Can you reproduce the records from the line containing "Image resolution: width=1080" through the line containing "[x=890, y=41]", requests included, with every answer coordinate shifted by -28?

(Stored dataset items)
────────────────────────────────────────
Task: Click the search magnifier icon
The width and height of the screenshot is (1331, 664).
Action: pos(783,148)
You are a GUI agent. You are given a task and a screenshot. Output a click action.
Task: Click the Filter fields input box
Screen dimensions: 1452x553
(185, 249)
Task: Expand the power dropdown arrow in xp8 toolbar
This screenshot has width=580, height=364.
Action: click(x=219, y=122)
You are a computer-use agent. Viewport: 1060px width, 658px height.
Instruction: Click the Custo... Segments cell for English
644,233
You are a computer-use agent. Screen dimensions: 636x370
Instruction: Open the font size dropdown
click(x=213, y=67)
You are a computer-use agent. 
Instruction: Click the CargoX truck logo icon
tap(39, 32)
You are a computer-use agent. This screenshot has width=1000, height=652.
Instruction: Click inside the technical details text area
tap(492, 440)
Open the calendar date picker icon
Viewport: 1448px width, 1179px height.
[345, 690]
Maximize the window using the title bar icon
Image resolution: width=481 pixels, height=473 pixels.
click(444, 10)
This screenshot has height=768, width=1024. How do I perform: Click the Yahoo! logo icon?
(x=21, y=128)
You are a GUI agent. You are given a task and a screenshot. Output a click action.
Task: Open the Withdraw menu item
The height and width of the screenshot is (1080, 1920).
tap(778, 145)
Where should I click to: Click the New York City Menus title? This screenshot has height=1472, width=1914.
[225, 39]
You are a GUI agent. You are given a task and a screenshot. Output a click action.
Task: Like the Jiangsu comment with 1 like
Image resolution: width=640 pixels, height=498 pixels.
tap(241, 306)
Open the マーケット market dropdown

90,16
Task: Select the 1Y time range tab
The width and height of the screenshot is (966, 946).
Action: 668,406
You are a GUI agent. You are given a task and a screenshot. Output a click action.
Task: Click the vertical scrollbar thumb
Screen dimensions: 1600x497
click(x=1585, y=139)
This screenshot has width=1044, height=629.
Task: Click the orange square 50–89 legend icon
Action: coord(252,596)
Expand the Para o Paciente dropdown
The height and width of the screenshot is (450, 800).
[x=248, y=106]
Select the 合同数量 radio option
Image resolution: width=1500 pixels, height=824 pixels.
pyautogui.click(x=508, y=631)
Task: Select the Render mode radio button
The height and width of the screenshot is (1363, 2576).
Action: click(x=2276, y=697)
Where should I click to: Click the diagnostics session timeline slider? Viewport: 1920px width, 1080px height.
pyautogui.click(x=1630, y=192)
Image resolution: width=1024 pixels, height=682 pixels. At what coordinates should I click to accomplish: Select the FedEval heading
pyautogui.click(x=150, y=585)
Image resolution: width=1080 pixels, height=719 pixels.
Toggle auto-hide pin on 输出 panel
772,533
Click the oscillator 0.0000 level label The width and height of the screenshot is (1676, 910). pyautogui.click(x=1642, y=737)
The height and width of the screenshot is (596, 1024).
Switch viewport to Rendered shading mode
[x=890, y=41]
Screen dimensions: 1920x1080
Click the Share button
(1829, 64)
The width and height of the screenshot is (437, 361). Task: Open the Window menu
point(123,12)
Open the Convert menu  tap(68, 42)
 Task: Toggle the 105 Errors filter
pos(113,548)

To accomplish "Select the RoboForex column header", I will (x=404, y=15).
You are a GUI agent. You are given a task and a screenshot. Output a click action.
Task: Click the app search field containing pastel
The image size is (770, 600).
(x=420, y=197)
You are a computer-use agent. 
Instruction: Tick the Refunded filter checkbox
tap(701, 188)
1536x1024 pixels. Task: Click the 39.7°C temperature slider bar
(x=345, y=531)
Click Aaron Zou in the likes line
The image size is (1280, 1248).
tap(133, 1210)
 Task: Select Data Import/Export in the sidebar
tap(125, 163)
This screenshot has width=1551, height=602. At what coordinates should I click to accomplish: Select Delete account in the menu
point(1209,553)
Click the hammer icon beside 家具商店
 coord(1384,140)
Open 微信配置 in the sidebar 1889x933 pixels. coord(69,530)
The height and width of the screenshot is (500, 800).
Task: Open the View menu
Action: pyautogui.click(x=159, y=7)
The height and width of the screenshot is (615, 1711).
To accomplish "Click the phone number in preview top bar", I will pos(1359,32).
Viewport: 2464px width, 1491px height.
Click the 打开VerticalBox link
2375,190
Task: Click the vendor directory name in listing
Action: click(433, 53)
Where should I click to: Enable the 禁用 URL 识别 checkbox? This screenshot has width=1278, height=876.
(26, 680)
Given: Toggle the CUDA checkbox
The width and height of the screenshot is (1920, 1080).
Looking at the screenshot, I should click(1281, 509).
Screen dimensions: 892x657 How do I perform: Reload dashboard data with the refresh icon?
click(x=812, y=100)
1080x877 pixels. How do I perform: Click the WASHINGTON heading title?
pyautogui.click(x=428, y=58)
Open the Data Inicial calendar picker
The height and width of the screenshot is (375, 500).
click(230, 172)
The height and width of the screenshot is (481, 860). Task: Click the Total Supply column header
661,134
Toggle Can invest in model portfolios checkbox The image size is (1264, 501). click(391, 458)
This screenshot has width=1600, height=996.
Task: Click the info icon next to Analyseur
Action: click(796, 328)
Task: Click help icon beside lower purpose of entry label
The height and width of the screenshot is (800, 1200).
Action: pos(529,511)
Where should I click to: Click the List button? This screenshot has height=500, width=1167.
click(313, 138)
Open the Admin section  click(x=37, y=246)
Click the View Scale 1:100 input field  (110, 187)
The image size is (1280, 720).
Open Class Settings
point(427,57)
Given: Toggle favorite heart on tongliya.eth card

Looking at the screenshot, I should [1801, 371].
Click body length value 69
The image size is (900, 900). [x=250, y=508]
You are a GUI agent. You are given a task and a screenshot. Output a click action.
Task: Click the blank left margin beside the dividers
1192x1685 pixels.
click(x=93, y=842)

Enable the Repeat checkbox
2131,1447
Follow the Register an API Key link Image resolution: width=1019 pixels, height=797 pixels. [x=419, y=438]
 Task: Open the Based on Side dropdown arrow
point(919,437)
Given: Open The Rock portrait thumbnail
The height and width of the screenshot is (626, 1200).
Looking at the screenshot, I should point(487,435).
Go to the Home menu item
────────────────────────────────────────
Full response:
Image resolution: width=1080 pixels, height=719 pixels.
Toggle auto-hide pin on 输出 panel
744,505
Click the oscillator 0.0000 level label The width and height of the screenshot is (1676, 910). pyautogui.click(x=1614, y=709)
The height and width of the screenshot is (596, 1024).
Switch viewport to Rendered shading mode
[x=862, y=13]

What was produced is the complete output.